Comment 28 for bug 1100282

Revision history for this message
Joshua Harlow (harlowja) wrote : Re: DoS through XML entity expansion

So a little of how I traced this down.

  - Figured out what exactly the minidom parseString was doing when it created a parser (when none was provided).
  - This seemed to then go into the code @ http://svn.python.org/view/python/trunk/Lib/xml/dom/minidom.py?revision=75305&view=markup#l1917
  - Note that it seems to jump into 2 different DOM impls depending on if a parser is provided or not so first I tried to see if I could
    monkey-patch out the parser it was 'creating' when no parser was selected, basically by trying to patch out the function @
    http://svn.python.org/view/python/trunk/Lib/xml/dom/expatbuilder.py?revision=50941&view=markup#l932
  - This is how I then noticed that http://svn.python.org/view/python/trunk/Lib/xml/dom/expatbuilder.py?revision=50941&view=markup#l155
    is what is actually creating the underlying parser (so I was trying to then adjust settings in that underlying parser that would
    make it work like we expected).

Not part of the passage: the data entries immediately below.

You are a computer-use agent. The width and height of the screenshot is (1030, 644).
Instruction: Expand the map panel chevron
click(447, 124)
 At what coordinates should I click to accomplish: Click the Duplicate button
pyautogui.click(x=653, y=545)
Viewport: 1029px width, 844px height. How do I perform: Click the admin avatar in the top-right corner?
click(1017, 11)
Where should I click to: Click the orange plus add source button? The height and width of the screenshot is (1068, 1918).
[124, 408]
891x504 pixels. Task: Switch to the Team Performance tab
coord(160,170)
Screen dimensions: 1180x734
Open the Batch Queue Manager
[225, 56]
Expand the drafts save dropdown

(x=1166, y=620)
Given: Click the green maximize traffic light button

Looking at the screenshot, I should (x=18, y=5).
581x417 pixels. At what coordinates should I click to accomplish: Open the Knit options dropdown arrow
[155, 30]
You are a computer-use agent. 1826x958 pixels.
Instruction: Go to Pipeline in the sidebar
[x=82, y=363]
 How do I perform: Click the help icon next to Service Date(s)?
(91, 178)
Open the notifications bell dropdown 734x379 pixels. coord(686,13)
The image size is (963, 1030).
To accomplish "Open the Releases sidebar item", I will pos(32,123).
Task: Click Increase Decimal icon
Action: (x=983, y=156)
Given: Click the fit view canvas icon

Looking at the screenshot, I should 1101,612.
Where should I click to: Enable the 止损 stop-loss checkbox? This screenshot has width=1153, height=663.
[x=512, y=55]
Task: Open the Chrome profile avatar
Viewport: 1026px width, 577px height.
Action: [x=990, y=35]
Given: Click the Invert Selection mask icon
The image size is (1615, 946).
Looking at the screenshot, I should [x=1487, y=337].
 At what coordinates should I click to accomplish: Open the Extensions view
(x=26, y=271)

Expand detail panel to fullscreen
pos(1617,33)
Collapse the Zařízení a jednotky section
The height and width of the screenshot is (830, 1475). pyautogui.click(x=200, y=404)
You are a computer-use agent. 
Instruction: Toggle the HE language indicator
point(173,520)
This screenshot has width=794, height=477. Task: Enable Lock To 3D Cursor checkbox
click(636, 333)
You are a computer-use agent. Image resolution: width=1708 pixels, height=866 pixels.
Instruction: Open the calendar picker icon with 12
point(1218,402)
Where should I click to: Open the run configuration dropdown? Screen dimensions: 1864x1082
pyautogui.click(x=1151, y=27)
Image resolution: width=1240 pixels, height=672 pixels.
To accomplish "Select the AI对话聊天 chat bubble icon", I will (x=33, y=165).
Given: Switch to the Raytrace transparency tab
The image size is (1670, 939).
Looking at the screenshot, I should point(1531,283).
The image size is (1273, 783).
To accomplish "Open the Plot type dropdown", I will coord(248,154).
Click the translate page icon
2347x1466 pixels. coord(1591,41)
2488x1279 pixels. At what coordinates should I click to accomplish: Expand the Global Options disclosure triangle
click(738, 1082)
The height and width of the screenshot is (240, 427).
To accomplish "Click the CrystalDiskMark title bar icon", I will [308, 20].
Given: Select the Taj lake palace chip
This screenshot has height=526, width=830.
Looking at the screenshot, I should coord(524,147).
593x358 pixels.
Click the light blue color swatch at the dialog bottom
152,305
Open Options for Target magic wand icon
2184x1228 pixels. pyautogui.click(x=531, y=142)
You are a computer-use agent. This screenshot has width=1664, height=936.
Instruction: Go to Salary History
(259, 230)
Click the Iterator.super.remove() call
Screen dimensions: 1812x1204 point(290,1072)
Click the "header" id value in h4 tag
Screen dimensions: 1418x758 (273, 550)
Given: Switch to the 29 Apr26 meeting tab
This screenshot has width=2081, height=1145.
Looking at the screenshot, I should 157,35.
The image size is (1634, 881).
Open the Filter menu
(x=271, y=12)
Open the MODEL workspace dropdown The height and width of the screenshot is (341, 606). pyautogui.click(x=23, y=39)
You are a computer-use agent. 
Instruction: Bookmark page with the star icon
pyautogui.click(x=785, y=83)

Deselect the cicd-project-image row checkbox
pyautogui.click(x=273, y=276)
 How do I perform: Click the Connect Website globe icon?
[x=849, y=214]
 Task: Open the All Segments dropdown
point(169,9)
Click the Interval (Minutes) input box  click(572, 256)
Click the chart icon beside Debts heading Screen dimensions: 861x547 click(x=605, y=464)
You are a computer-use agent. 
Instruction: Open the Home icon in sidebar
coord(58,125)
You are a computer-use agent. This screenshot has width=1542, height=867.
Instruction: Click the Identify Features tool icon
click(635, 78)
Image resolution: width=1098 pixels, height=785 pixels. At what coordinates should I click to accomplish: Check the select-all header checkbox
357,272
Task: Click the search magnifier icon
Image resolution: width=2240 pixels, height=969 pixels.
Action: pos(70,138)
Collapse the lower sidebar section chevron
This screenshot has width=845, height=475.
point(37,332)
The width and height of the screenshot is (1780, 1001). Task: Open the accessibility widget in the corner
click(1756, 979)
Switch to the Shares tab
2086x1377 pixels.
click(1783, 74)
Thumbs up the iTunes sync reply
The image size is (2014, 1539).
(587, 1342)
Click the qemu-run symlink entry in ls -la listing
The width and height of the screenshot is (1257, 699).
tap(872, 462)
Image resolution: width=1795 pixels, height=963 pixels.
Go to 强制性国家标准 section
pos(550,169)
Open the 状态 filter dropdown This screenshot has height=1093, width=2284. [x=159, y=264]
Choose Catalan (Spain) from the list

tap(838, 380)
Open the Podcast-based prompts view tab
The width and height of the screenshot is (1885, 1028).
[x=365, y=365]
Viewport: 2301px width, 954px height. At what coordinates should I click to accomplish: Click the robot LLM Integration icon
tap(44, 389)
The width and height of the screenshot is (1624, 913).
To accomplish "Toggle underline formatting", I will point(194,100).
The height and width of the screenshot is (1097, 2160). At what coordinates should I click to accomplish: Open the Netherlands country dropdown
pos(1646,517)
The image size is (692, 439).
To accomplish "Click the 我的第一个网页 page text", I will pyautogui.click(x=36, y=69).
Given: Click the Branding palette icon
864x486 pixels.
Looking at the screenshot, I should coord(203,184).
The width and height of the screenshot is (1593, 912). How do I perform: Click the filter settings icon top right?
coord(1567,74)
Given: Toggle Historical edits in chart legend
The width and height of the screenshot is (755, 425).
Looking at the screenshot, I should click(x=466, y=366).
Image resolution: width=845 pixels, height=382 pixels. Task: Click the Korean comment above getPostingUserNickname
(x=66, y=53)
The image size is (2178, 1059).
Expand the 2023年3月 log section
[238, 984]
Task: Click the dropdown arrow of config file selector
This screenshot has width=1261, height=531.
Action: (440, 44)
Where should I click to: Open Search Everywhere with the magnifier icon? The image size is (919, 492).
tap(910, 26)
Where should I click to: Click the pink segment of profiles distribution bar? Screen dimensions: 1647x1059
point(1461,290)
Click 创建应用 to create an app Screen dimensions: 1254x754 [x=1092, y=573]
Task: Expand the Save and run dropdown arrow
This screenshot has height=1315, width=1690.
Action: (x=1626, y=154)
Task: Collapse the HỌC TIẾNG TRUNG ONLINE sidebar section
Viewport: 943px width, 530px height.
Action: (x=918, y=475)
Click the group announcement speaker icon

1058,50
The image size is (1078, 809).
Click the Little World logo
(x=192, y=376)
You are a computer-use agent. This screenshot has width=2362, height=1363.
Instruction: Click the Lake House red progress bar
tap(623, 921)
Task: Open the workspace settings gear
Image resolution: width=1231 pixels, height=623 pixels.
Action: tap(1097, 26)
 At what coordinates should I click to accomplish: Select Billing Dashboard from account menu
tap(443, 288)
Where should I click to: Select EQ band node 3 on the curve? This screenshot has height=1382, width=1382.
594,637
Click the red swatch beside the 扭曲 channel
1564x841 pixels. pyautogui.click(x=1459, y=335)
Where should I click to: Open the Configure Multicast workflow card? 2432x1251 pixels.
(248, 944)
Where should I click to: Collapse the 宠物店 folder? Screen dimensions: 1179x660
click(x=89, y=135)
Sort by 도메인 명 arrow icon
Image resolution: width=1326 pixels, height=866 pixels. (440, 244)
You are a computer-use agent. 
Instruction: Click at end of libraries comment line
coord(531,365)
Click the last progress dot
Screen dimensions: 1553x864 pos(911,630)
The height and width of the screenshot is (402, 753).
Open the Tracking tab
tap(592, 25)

This is where I realized that self._parser.SetParamEntityParsing(expat.XML_PARAM_ENTITY_PARSING_NEVER)
    isn't actually doing anything, I didn't dive to much into the C code to figure out exactly why this call isn't actually changing anything
    but from initial dive I found http://svn.python.org/view/python/trunk/Modules/expat/xmlparse.c?view=markup#l2215 which seems to be the
    entity expansion/reference code, note from that code there is logic around 'XML_ERROR_RECURSIVE_ENTITY_REF;' but this doesn't stop the
    case we are seeing that actually isn't recursive. This code then eventually calls http://svn.python.org/view/python/trunk/Modules/expat/xmlparse.c?view=markup#l4665
    which then starts the whole 'doContent()' function over again.
  - So then I was looking back at that C code @ line http://svn.python.org/view/python/trunk/Modules/expat/xmlparse.c?view=markup#l2225
    and was like it seems to be checking 'else if (defaultHandler)' and then stopping entity expansion right there if said handler actually
    exists, which I was like well thats odd. So then I started seeing about replacing this default handler (which apparently does not exist
    on said parsers unless set). This is how I then started looking at http://svn.python.org/view/python/trunk/Modules/expat/xmlparse.c?revision=77680&view=markup#l1271
    and seeing if I could just set any handler on this parser to stop it from doing what it was doing, so this is how I discovered that setting any
    default handler will cause 'defaultExpandInternalEntities = XML_TRUE;' to be called, which is then how i stumbled upon
    http://svn.python.org/view/python/trunk/Modules/expat/xmlparse.c?view=markup#l2257 and this resulted in me messing with the default handler to see what I could
    set (anything actually) to turn off entity expansion.

End of chapter, josh vs the DTD beast.